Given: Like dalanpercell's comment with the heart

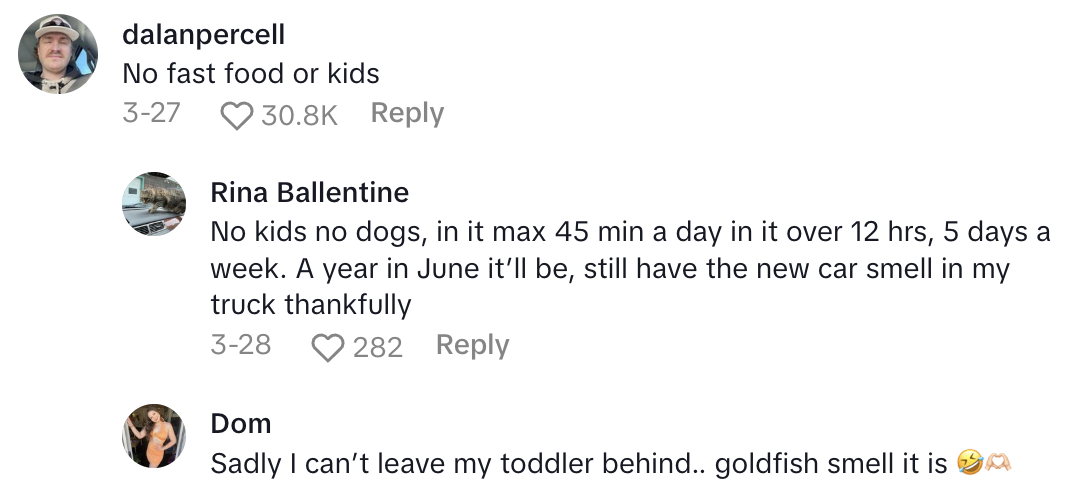Looking at the screenshot, I should [x=236, y=115].
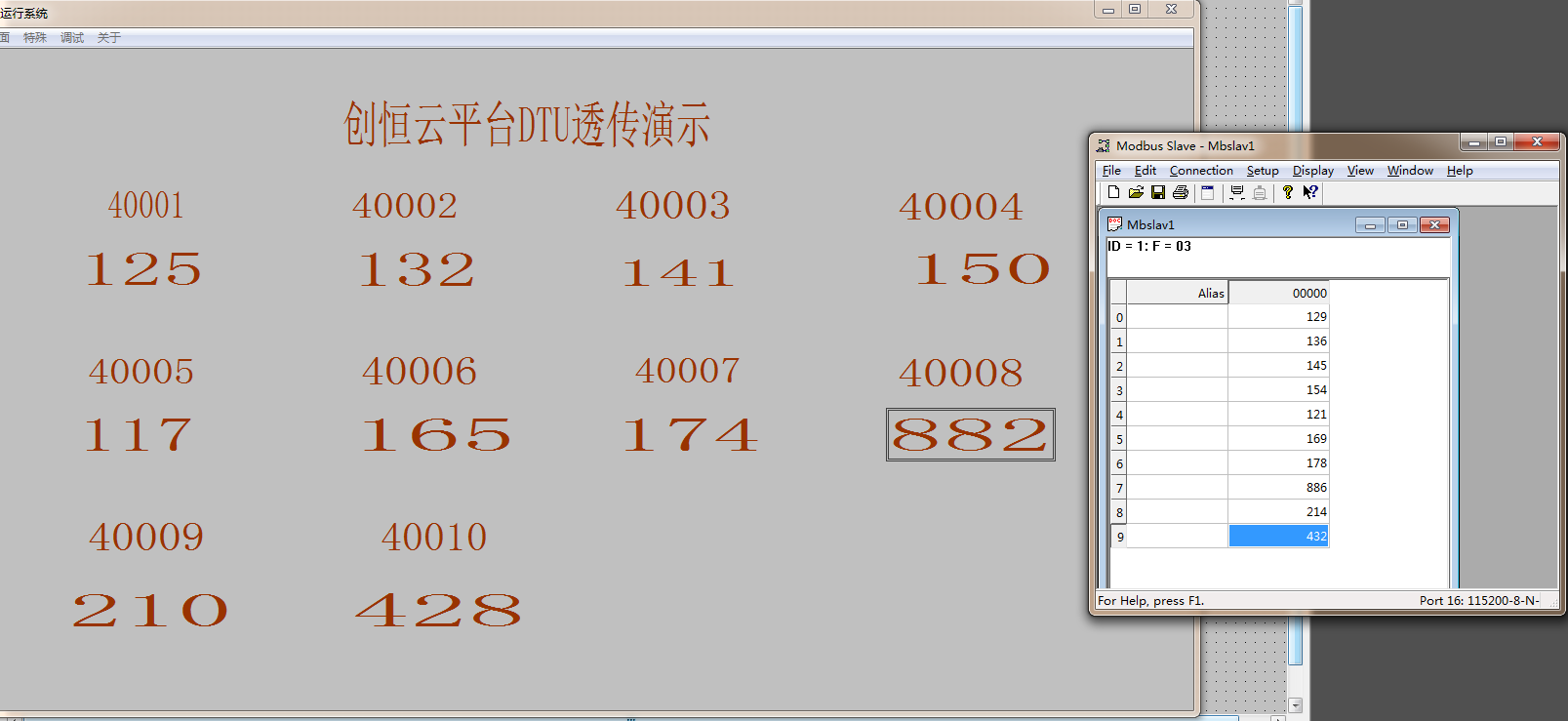Click the Connect toolbar icon

pos(1237,193)
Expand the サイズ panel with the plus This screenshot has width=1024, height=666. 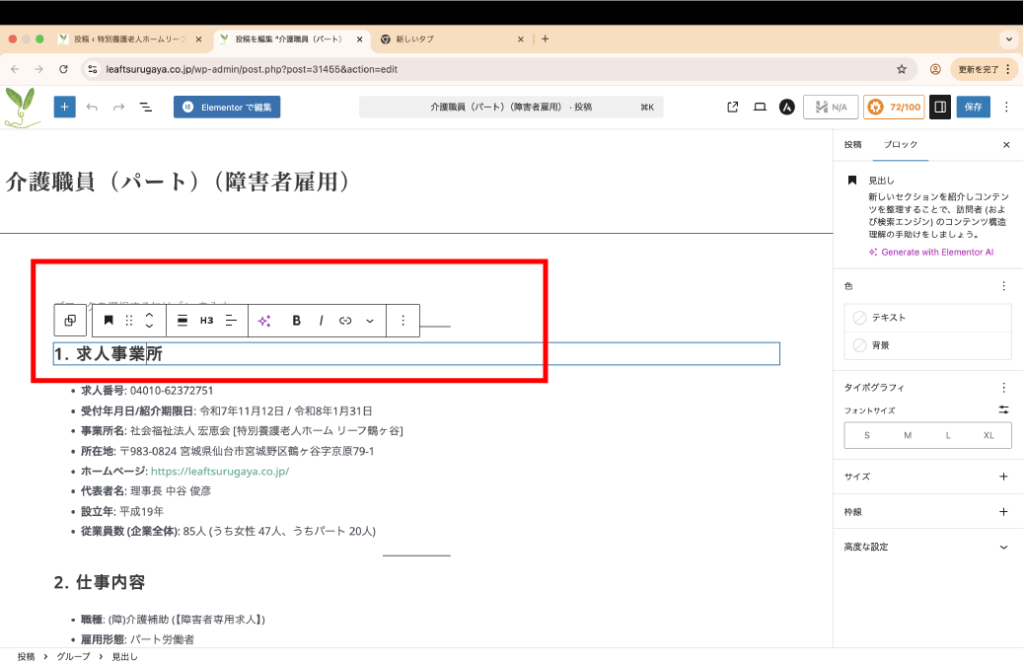coord(1004,477)
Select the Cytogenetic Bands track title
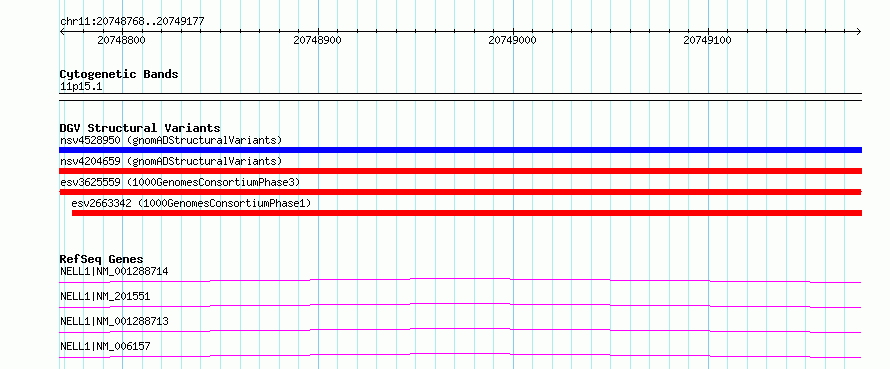This screenshot has width=890, height=369. click(119, 74)
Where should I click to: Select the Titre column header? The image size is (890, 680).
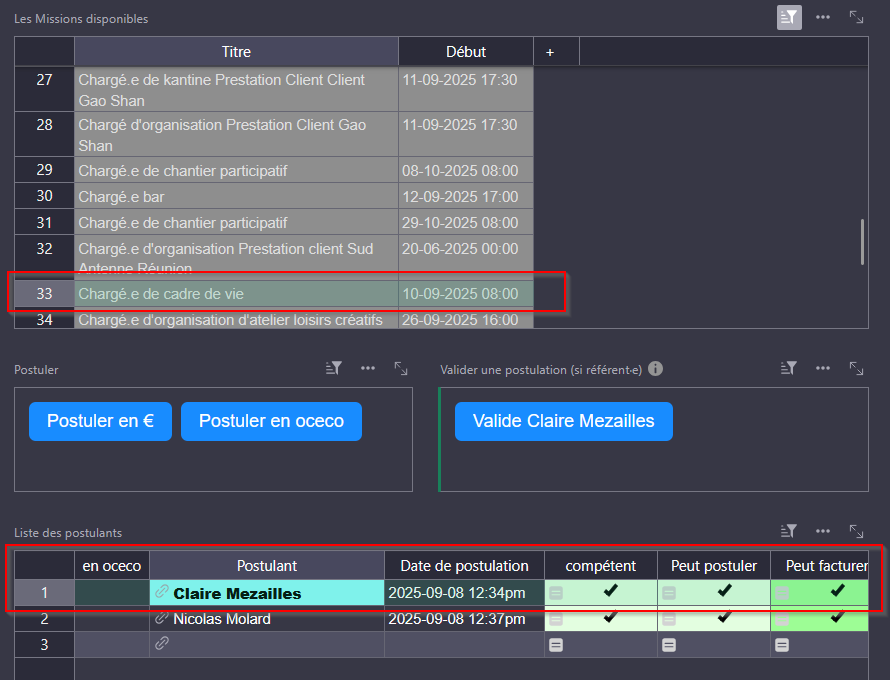[x=236, y=52]
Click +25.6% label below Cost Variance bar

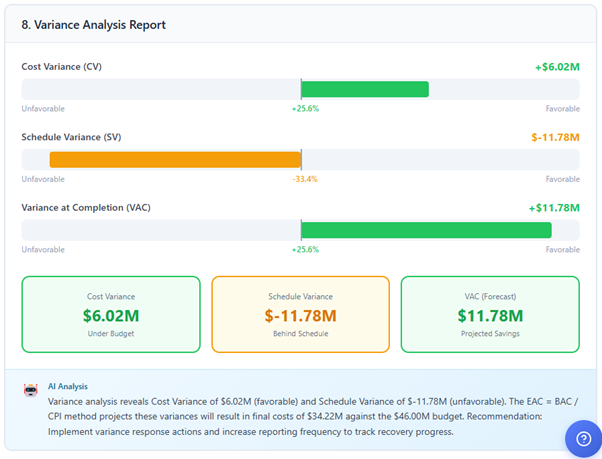pyautogui.click(x=305, y=108)
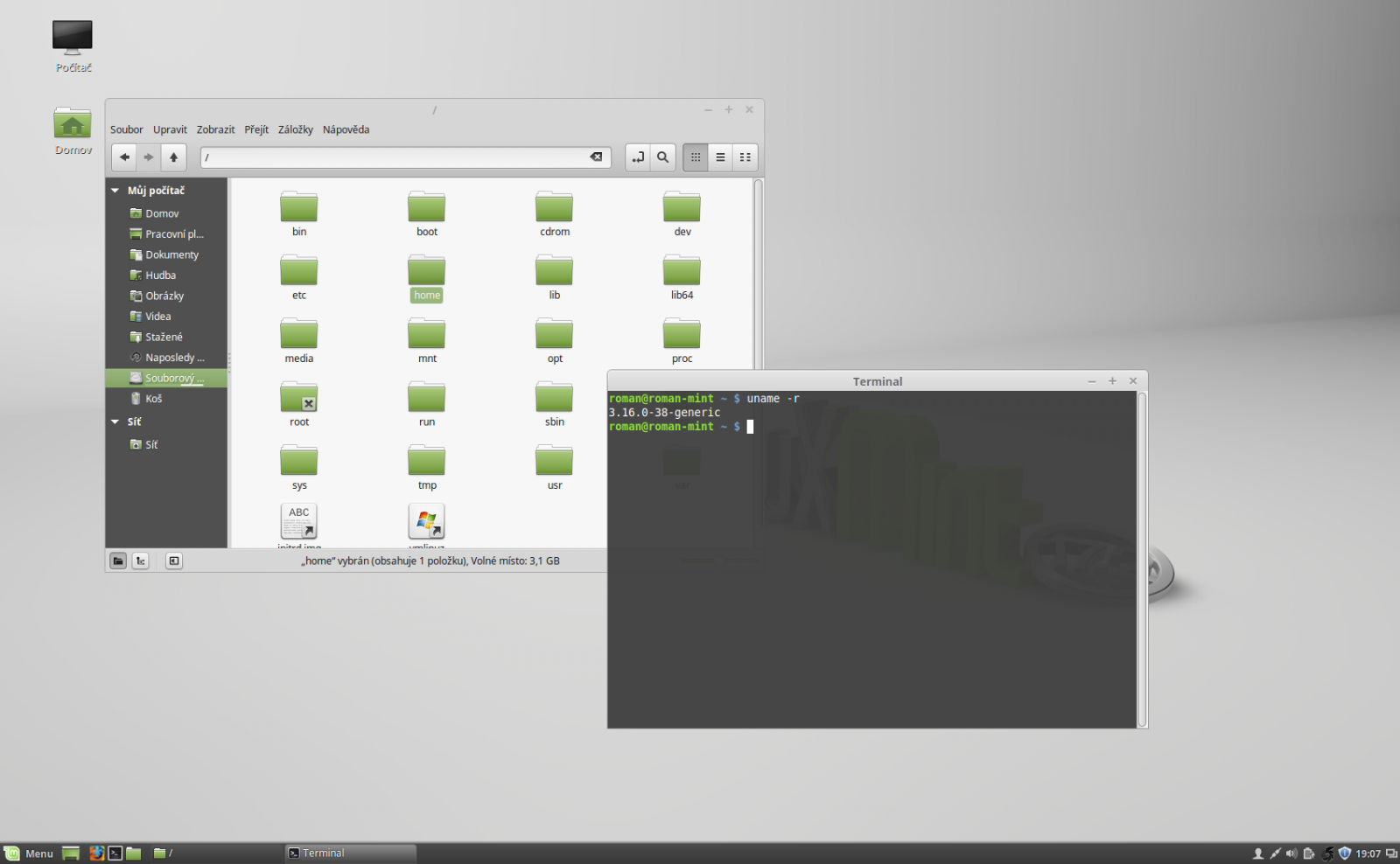Clear the location bar with the erase icon
Image resolution: width=1400 pixels, height=864 pixels.
point(597,157)
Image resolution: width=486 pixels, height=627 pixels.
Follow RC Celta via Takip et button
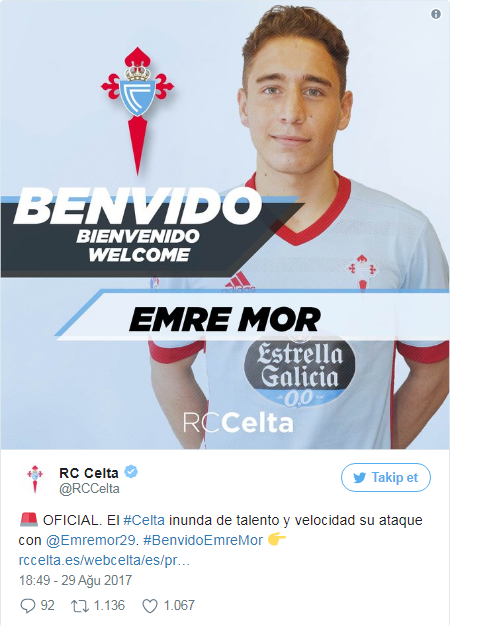[x=386, y=477]
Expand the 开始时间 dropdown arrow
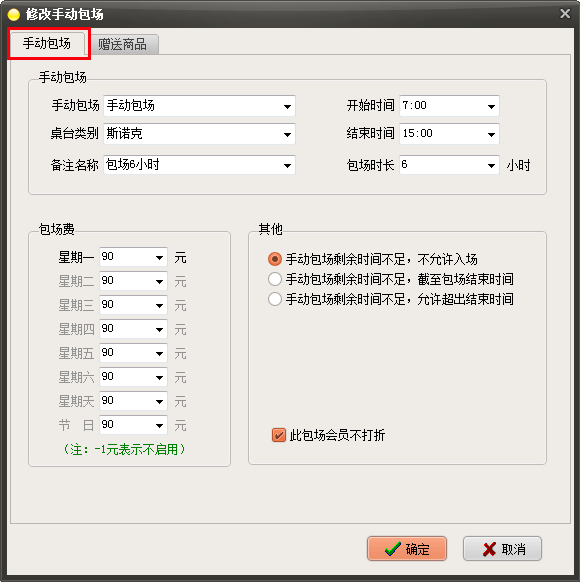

Task details: Copy the lines of the listing word for word, starting at the line that contains "Select the Cytogenetic Bands track title" and continuing through the end of the listing, with both ends included. Leave out the pictures.

Response:
Select the Cytogenetic Bands track title
This screenshot has width=890, height=369. click(119, 74)
Where should I click to: Select the Titre column header? The image size is (890, 680).
[x=236, y=52]
Click +25.6% label below Cost Variance bar

pyautogui.click(x=305, y=108)
Clear the location bar with the erase icon
Image resolution: width=1400 pixels, height=864 pixels.
point(597,157)
Image resolution: width=486 pixels, height=627 pixels.
Follow RC Celta via Takip et button
[x=386, y=477]
Expand the 开始时间 dropdown arrow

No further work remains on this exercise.